BACKGROUND: The combination of FTY 720, a novel immunosuppressant, and allochimeric class I MHC proteins bearing donor-type amino acid (aa) epitope substitutions for host-type sequences induces tolerance of Wistar Furth (WF; RT1.Au) heart allografts in ACI (RT1.Aa) recipients. METHODS: Allochimeric alpha(1h)l58-80-RT1.Aa proteins were produced by substituting the allogeneic nucleotide sequence encoding 10 aa residues unique to the alpha1 helical (alpha1h) region of RT1.Al Lewis (Asp58, Arg62, Glu63, Gln65, Lys66, Gly69, Asn70, Asn73, Ser77, and Asn80) for native RT1.Aa residues. The RT1.Au and the RT1.Al haplotypes share four of these aa (Arg62, Glu63, Gln65, and Gly69). A baculovirus/Spodoptera frugiperda insect cell system was used to express the alpha(1h)l58-80-RT1.Aa proteins. RESULTS: The addition of a 3-day oral gavage of 0.05 mg/kg/day FTY720 to a single portal vein injection of 10 microg alpha(1h)l58-80-RT1.Aa protein induced permanent acceptance of WF heart allografts in 16 of 26 ACI recipients (>100 days); the alpha(1h)l58-80-RT1.Aa protein alone only modestly prolonged WF heart survival (13.8+/-0.8 days). The same tolerogenic protocol did not prolong the survival of third-party Brown Norway (RT1.An) heart allografts (14.3+/-2.5 days) compared with FTY720 alone (14.0+/-2.3 days; NS). Tolerant ACI recipients bearing primary WF heart allografts for more than 100 days accepted second WF hearts, but promptly rejected third-party Brown Norway heart grafts (9.3+/-1.5 days). The tolerant state was transferred to irradiated ACI rats (400 rad) with either purified T cells (4-10 x 10[7]) or serum (1-2 ml) from tolerant hosts, and was not broken by daily intraperitoneal injections of interleukin-2 (1000 U/day; 7 days). CONCLUSIONS: The combination of allochimeric protein with FTY720 induces transplantation tolerance, a state that may be associated with the appearance of donor-specific regulatory factors.

Localization of cryptic tolerogenic epitopes in the alpha1-helical region of the RT1.Au alloantigen.

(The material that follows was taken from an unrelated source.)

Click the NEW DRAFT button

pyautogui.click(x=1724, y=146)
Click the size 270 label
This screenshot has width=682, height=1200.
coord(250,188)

BACKGROUND: Transplantation tolerance is induced by perioperative administration of host class I major histocompatibility complex proteins bearing donor-type amino acid (a.a.) epitopes substituted for native residues. Herein we demonstrate that two cryptic tolerogenic a.a. epitopes are localized in the alpha1-helical region of the rat RT1.Au class I major histocompatibility complex alloantigen. METHODS: Three allochimeric proteins were produced by superimposing the nucleotides encoding donor-type RT1.Au a.a. onto the host RT1.Aa backbone using the polymerase chain reaction-based method of gene splicing with overlap extension. We substituted nucleotide sequences encoding all nine (Arg62, Glu63, Gln65, Gly66, Gly69, His70, Val73, Asn74, and Asn77; alpha1h u62-77-RT1.Aa), the first four (Arg62, Glu63, Gln65, and Gly69; alpha1h u62-69-RT1.Aa), or the last four (His70, Val73, Asn74, and Asn77; alpha1h u70-77-RT1.Aa) alpha1-helical RT1.Au polymorphic a.a. in RT1.Aa cDNA. A baculovirus/Spodoptera frugiperda (Sf9) expression system was harnessed for production of the proteins. RESULTS: Untreated ACI (RT1a) rats reject Wistar-Furth (WF; RT1u) heart allografts at a mean survival time of 8.9+/-1.0 days. A single portal vein injection of 10 microg of alpha1h u62-77-RT1.Aa protein had no effect on the survival of WF heart allografts (10.5+/-0.6 days) in ACI hosts. Interestingly, portal vein administration of 10 microg of alpha1h u70-77-RT1.Aa induced transplantation tolerance toward WF grafts in four of six untreated ACI recipients (>100 days; P<0.01). In contrast, 10 microg of alpha1h u62-69-RT1.Aa only prolonged the survival of WF heart allografts in ACI hosts (14.0+/-0.8 days; P<0.01). However, when combined with a 7-day course of cyclosporine (4.0 mg/kg; oral gavage), alpha1h u62-69-RT1.Aa induced tolerance toward WF allografts in five of seven ACI recipients (>170 days; P<0.01). Long-term survival of WF grafts was not achieved when a 7-day course of cyclosporine was administered alone (14.3+/-3.0 days) or with 10 microg of alpha1h u62-77-RT1.Aa (14.6+/-0.6 days; NS). CONCLUSIONS: These findings suggest that the use of allochimeric proteins may provide a novel approach to the induction of tolerance.